How does a preload adjuster work?

How does a preload adjuster work?

Preload is used to adjust the shock or spring to the correct range of operation within the suspension’s travel-more preload will raise the bike up on its suspension, keeping you near the top of its travel. With less preload, the bike sits lower and closer to the bottom of its suspension travel.

What is a hydraulic preload adjuster?

A hydraulic preload adjuster can be fitted to the ‘DDS Lite’ shock absorber, allowing you to make an accurate adjustment to the spring preload without any need for tools.

How is shock preload measured?

How To Measure Preload: Preload is a measurement of how much a spring is compressed at full extension of the shock. Thread the upper spring adjuster down until it just touches the spring, you are now at 0″ of preload. Every inch you thread it down from there is 1″ of preload.
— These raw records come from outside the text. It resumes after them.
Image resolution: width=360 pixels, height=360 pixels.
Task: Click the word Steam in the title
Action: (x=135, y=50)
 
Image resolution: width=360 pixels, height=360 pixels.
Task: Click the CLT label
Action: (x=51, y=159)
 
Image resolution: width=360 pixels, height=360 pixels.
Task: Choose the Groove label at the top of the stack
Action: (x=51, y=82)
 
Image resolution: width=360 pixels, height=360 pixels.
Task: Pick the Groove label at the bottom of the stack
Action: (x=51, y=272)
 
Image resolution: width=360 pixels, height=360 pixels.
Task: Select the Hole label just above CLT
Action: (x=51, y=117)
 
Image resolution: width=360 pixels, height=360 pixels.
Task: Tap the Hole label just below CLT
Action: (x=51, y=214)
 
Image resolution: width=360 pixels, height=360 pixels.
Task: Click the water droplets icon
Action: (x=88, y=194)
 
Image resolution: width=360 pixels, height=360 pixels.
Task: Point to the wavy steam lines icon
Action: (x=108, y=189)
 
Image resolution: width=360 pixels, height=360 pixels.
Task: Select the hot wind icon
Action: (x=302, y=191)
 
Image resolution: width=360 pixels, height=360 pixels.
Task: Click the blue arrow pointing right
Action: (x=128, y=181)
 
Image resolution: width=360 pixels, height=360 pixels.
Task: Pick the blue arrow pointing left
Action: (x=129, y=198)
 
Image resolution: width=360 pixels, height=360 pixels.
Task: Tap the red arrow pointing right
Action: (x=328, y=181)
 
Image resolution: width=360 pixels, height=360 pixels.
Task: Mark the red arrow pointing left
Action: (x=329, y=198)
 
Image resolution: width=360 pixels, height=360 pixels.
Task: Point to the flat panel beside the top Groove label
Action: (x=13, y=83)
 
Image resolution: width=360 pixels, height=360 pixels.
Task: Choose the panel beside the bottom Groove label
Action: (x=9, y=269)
What is preload on a dirt bike?

Preload. This refers to how compressed the spring is when it’s at rest. In other words, preload is how much tension is always on the spring. More preload results in harsher suspension because the spring constantly wants to expand. Naturally, less preload makes for a softer ride.
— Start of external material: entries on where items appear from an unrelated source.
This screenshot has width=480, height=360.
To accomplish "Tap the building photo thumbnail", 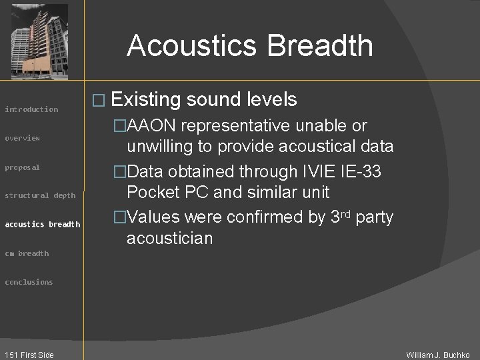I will click(x=40, y=41).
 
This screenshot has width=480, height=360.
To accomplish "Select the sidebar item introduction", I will click(x=31, y=109).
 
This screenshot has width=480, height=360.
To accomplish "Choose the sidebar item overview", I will click(x=23, y=138).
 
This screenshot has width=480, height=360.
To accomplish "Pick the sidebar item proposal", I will click(x=23, y=167).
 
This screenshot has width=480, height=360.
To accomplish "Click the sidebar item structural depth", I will click(x=40, y=195).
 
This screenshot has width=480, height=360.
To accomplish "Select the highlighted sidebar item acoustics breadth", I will click(x=42, y=224).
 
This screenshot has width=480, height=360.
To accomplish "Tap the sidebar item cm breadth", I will click(x=27, y=253).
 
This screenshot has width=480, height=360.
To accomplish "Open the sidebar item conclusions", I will click(x=29, y=282).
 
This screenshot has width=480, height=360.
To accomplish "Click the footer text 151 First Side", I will click(x=28, y=355).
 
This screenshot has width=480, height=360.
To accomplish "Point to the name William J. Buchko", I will click(x=438, y=355).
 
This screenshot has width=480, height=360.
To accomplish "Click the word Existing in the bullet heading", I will click(x=147, y=100).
Does preload affect stiffness?

The myth: Preload affects spring rates and handling characteristics. Why it’s wrong: The short answer is that preload won’t make a spring any stiffer, and it won’t make it any softer, but all you want to know is why you’ve been told the opposite.

Does adjusting preload change ride height?

The suspension may feel stiffer when preload is increased, but that’s because adding preload compresses the spring, so it takes more pressure to move the suspension any further. Adjusting preload simply determines the motorcycle’s ride height.

How does preload affect sag?

Preload adjusts sag (and so ride-height), not stiffness. However it can change stiffness in unexpected ways due to rebound springs and progressive linkage systems. Too much sag/too little preload will make the bike feel: harsh on bumps, twitchy (front) or slow turning (rear).